Reproduce exactly, from the data that follows, the line with "Task: Select the 调试工程师 position cell", the line with "This screenshot has height=265, width=469.", and every line that lies between them.

GIVEN DATA:
◆ ◆ ◆ ◆ ◆ ◆ ◆

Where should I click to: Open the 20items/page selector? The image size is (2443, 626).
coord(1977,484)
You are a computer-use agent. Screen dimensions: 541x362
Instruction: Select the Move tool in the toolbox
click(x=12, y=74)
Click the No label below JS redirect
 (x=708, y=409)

◆ ◆ ◆ ◆ ◆ ◆ ◆

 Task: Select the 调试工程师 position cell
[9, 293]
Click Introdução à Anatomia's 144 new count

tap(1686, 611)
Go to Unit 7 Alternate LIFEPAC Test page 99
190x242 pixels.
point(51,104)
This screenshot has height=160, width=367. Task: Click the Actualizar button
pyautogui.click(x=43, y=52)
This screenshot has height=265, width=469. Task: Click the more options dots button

◆ ◆ ◆ ◆ ◆ ◆ ◆

RESPONSE TO THE EXERCISE:
 Task: Select the 调试工程师 position cell
[9, 293]
Click Introdução à Anatomia's 144 new count

tap(1686, 611)
Go to Unit 7 Alternate LIFEPAC Test page 99
190x242 pixels.
point(51,104)
This screenshot has height=160, width=367. Task: Click the Actualizar button
pyautogui.click(x=43, y=52)
This screenshot has height=265, width=469. Task: Click the more options dots button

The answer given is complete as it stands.